* **Task instructions**
Rewrite every line of the records below as a numbered list, omitting the blank lines.
** START OF Data shown **
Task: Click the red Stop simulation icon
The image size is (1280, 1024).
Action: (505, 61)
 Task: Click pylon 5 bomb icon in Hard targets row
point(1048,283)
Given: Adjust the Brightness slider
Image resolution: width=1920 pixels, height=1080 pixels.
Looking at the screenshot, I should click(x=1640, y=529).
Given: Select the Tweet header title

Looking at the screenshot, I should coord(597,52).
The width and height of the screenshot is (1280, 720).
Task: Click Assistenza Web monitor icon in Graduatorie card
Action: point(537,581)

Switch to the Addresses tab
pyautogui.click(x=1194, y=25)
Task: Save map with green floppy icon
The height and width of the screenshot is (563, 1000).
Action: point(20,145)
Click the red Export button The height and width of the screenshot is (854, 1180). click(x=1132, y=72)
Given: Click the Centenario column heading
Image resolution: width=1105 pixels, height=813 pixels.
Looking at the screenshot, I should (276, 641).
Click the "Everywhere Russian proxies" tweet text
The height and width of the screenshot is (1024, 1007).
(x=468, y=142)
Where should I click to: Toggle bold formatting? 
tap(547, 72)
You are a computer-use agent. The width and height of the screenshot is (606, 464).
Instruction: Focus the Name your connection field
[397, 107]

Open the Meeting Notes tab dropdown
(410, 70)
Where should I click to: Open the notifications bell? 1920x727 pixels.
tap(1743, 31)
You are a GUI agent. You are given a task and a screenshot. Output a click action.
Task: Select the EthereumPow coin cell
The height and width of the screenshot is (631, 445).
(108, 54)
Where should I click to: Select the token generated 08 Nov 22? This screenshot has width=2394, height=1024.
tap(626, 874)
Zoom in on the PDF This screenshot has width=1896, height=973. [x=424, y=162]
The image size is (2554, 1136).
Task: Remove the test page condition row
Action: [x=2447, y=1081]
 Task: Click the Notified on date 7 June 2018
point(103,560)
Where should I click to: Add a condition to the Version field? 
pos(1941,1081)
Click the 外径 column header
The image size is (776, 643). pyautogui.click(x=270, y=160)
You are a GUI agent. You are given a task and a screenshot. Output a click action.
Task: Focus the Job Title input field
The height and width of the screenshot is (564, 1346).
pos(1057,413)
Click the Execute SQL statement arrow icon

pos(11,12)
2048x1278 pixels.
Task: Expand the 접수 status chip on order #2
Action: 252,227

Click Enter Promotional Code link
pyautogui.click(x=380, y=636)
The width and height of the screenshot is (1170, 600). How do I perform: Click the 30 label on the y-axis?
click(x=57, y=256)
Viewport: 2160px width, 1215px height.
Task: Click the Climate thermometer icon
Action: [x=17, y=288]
** END OF Data shown **
* **Finished exercise**
1. Task: Click the red Stop simulation icon
2. The image size is (1280, 1024).
3. Action: (505, 61)
4.  Task: Click pylon 5 bomb icon in Hard targets row
5. point(1048,283)
6. Given: Adjust the Brightness slider
7. Image resolution: width=1920 pixels, height=1080 pixels.
8. Looking at the screenshot, I should click(x=1640, y=529).
9. Given: Select the Tweet header title
10. Looking at the screenshot, I should coord(597,52).
11. The width and height of the screenshot is (1280, 720).
12. Task: Click Assistenza Web monitor icon in Graduatorie card
13. Action: point(537,581)
14. Switch to the Addresses tab
15. pyautogui.click(x=1194, y=25)
16. Task: Save map with green floppy icon
17. The height and width of the screenshot is (563, 1000).
18. Action: point(20,145)
19. Click the red Export button The height and width of the screenshot is (854, 1180). click(x=1132, y=72)
20. Given: Click the Centenario column heading
21. Image resolution: width=1105 pixels, height=813 pixels.
22. Looking at the screenshot, I should (276, 641).
23. Click the "Everywhere Russian proxies" tweet text
24. The height and width of the screenshot is (1024, 1007).
25. (x=468, y=142)
26. Where should I click to: Toggle bold formatting? 
27. tap(547, 72)
28. You are a computer-use agent. The width and height of the screenshot is (606, 464).
29. Instruction: Focus the Name your connection field
30. [397, 107]
31. Open the Meeting Notes tab dropdown
32. (410, 70)
33. Where should I click to: Open the notifications bell? 1920x727 pixels.
34. tap(1743, 31)
35. You are a GUI agent. You are given a task and a screenshot. Output a click action.
36. Task: Select the EthereumPow coin cell
37. The height and width of the screenshot is (631, 445).
38. (108, 54)
39. Where should I click to: Select the token generated 08 Nov 22? This screenshot has width=2394, height=1024.
40. tap(626, 874)
41. Zoom in on the PDF This screenshot has width=1896, height=973. [x=424, y=162]
42. The image size is (2554, 1136).
43. Task: Remove the test page condition row
44. Action: [x=2447, y=1081]
45.  Task: Click the Notified on date 7 June 2018
46. point(103,560)
47. Where should I click to: Add a condition to the Version field? 
48. pos(1941,1081)
49. Click the 外径 column header
50. The image size is (776, 643). pyautogui.click(x=270, y=160)
51. You are a GUI agent. You are given a task and a screenshot. Output a click action.
52. Task: Focus the Job Title input field
53. The height and width of the screenshot is (564, 1346).
54. pos(1057,413)
55. Click the Execute SQL statement arrow icon
56. pos(11,12)
57. 2048x1278 pixels.
58. Task: Expand the 접수 status chip on order #2
59. Action: 252,227
60. Click Enter Promotional Code link
61. pyautogui.click(x=380, y=636)
62. The width and height of the screenshot is (1170, 600). How do I perform: Click the 30 label on the y-axis?
63. click(x=57, y=256)
64. Viewport: 2160px width, 1215px height.
65. Task: Click the Climate thermometer icon
66. Action: [x=17, y=288]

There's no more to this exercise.